As the gcd of 86400 and 86401 is 1, if we want to use an integer base in which no rounding would occur, we need to multiply it with the common base (86400 * 86401) == 7465046400 first.
So, if we want to have an exact (monotonically increasing) result, we’d need to store microseconds * 7465046400 in the second tuple field.
This does sound like a bit of hard work, but the nice thing about using a {day, in_day_amount} tuple is that the answers will always be exact and fast to convert to- and from UTC on any non-leap second days (Using for instance TAI as intermediate standard we would not be able to do this as in that case, every datetimestamp past a leap second needs to keep track of that leap second).

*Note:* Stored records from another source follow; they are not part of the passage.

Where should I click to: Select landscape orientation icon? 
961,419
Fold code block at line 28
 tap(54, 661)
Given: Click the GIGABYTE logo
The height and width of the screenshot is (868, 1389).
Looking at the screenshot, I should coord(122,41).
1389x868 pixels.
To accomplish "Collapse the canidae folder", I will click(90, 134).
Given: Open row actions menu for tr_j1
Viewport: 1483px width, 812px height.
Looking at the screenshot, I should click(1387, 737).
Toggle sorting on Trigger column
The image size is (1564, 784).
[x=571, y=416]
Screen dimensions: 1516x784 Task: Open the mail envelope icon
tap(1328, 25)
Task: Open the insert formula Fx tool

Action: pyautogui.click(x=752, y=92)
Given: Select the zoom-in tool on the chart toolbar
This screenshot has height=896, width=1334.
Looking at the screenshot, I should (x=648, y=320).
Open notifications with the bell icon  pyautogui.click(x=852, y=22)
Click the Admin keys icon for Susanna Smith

I believe we’d be able to claim microsecond exactness for all times on days except the June 30ths and December 31ths that are more than 6 months in the future; during those days, this calculation might at most be (amount_of_years_more_than_six_months_in_the_future * 2 * 86401) / 86400 seconds off.
(note: it theorerically is also possible that there are leap second deletions, in which case an UTC day might only have 86399 seconds. This has never happened during the past 45+ years that leap seconds are part of the internationally used calendar, but if we’d want to support it, we’d need 86399 * 86400 * 86401 as base.)
josevalim
Date/DateTime should not be a global structure, every calendar could potentially represent Date/DateTime differently and they should be calendar specific. You can use protocols or type_class’s or so to get generic information out of ‘any’ calendar of course.
There is absolutely nothing stopping this from happening today. Otherwise it is like saying you cannot implement another key-value data structure because Elixir already has a Map module.
If you want key-value genericity, you can define the protocol and you can define new data types. The same for the calendars data structures.
Given the Gregorian Calendar is the international de facto and using it as a base is what makes sense for the huge majority of developers and the huge majority of times, it makes sense to prioritize its representation.
So while it is very interesting to see how far we can take the calendar structures we have today, I have absolutely no problem with saying we won’t support calendars X, Y and Z since the problem can be solved by a third party. In fact, we may even arrive to the conclusion that the :calendar field is unnecessary and any other calendar should be integrated via a protocol. All it takes is someone to define the protocols in a separate library, call it Zoolendar or whatever, which everyone can depend on when building new implementations.